Esse caso foi uma sorte trágica que tivemos, porque foi outra descoberta, de que o Ministério Público Estadual e o Ministério Público Federal tinham entrado com um pedido de liminar contra o IPHAN, União e Município para desocuparem todos os casarões. Provavelmente só a gente teria aquela informação. Mas uma informação quente como essa a gente tinha que dar, não poderia segurar, e no dia seguinte o casarão desabou e matou um travesti, o que acabou dando uma temperatura ainda maior ao jornal. Mas foi um acaso, poderia ter sido o A Tarde a dar a notícia. Se há algum mérito, é do repórter de ficar em cima tentando novas descobertas. A questão da Dengue, especificamente, a gente sabia um mês antes do levantamento e nosso repórter de saúde ficou em cima e conseguiu esse resultado antes dele ser divulgado, mas essa criança foi a 15ª vítima e, inevitavelmente, a qualquer momento outra pessoa viria a óbito devido ao alastramento da doença.
Tanto no Rio de Janeiro quanto em São Paulo, os jornais são mais caros, há uma apuração maior, o jornal é maior e se privilegiam notícias mundiais e nacionais, não só locais. Você acha que existe espaço para esse tipo de jornal na Bahia?

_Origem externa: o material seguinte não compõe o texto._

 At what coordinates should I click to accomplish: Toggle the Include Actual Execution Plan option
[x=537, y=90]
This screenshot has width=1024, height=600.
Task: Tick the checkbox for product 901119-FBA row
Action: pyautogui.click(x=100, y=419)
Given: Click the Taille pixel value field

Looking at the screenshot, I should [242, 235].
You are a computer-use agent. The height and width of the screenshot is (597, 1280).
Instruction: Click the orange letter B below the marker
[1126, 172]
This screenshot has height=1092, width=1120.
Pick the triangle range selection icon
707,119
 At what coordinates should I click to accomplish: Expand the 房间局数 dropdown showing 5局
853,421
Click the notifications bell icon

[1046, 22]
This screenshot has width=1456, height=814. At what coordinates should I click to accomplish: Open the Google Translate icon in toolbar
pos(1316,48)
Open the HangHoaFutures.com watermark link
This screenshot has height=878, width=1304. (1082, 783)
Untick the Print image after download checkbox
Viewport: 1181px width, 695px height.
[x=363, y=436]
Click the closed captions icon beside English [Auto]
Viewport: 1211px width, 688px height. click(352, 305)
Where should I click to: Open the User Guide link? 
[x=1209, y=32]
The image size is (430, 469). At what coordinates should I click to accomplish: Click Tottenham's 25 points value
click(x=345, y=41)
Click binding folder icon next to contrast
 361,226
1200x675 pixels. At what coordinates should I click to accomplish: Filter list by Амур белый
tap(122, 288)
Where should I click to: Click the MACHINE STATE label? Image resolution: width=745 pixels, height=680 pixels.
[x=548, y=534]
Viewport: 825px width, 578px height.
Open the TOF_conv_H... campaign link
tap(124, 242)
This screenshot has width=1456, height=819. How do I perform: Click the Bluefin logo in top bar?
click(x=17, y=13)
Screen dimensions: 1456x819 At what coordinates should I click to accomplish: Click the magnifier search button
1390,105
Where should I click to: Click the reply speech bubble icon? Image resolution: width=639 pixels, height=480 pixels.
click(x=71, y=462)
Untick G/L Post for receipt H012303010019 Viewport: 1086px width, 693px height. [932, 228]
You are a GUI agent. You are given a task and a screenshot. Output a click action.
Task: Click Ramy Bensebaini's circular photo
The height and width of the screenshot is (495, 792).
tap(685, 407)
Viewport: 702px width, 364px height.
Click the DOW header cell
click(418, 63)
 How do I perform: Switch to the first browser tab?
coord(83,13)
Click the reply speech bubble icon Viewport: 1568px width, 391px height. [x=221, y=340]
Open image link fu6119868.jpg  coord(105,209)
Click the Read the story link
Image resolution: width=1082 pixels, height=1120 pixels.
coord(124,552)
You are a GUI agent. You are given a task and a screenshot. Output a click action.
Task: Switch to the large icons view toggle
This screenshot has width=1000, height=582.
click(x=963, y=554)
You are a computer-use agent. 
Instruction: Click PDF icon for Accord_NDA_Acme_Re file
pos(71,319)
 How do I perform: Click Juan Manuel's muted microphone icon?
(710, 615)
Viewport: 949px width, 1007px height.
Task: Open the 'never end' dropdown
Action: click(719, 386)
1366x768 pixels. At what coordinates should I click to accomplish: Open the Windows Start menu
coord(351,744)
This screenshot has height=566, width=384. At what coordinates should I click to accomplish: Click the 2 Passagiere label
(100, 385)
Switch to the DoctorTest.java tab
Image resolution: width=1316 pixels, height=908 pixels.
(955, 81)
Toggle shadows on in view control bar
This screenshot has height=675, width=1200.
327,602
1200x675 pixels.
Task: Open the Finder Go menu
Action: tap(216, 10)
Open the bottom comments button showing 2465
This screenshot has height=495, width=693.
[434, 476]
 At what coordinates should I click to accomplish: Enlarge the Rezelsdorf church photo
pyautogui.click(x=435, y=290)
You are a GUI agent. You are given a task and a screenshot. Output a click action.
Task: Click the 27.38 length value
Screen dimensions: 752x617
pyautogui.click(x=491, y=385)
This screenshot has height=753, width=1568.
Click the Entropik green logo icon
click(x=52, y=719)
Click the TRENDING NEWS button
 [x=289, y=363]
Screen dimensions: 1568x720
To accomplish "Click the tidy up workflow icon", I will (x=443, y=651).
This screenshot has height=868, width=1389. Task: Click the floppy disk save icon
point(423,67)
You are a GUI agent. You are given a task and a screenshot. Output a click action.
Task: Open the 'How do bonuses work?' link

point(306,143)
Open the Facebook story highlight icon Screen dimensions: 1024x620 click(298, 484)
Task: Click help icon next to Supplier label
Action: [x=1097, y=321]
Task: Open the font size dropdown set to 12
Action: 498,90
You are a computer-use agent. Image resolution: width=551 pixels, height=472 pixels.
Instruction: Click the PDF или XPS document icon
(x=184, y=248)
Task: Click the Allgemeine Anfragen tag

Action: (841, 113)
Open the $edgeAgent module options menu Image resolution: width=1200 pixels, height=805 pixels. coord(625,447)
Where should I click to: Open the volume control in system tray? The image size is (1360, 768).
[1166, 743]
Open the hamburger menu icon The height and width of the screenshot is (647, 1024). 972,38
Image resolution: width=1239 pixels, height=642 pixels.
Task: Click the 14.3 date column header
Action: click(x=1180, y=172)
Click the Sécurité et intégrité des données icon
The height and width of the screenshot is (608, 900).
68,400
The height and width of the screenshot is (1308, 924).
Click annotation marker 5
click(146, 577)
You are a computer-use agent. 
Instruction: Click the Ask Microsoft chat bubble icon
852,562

Eu acho que, por enquanto, não. Seria necessária novamente uma análise aprofundada, mas acredito que não há mercado leitor na Bahia. Enquanto no Rio e em São Paulo, os jornais vendem 300.000 exemplares por dia, em Salvador, nós que somos líderes vendemos 50 mil e o A Tarde vende 30 mil. E essa foi até uma das grandes vitórias do Correio*, não só ter assumido a liderança e passado o A Tarde, mas ter criado um mercado leitor. Mas isso é um processo. No Rio e em São Paulo há uma banca em cada esquina, existe a cultura de assinar o jornal, as pessoas lêem jornais nas praias. Aqui não existe isso, só agora se vê as pessoas na rua com o jornal debaixo do braço e embrulhando peixes. Para se ter um jornal com uma pauta nacional, uma relevância nacional, você precisa ter um mercado consumidor grande e estar numa cidade que tenha relevância e peso econômico-político nacional, como Rio, São Paulo, Brasília e Belo Horizonte, que Salvador, apesar de ser a terceira maior cidade do país, não tem. E você precisa ter leitor porque para você conseguir um furo nacional você precisa de dinheiro, ter uma equipe maior e espalhada pelo país. Hoje, o Correio* tem somente equipes em Salvador, não tem ninguém nem no interios. Primeiro precisamos ganhar fôlego para depois expandir. Na Bahia, por enquanto, a curto prazo, só jornais locais mesmo. É muito difícil a gente querer competir, o Correio* você não compra fora da Bahia.
Você não acha paradoxal o Correio* ter superado as vendas e atingido a meta de 50.000 exemplares vendidos diariamente num período de boom da internet em que a notícia está muito mais disponível?
Acho extremamente paradoxal. Requer um estudo de caso. Mas eu acho que o jornal não substitui a internet, e vice-versa. Para mim, três fatores pesam aí: o público, pois nem todo público a gente atinge com o jornal tem acesso à internet; o preço, pois, por 50 centavos, eu sei que tem mais coisas que eu posso encontrar no Correio* do que na internet; e o aspecto cognitivo, a forma com que você lê o jornal não é a mesma com que você consome uma informação na internet, onde você tem uma postura mais ativa, em que você comanda, seleciona a ordem de leitura das notícias.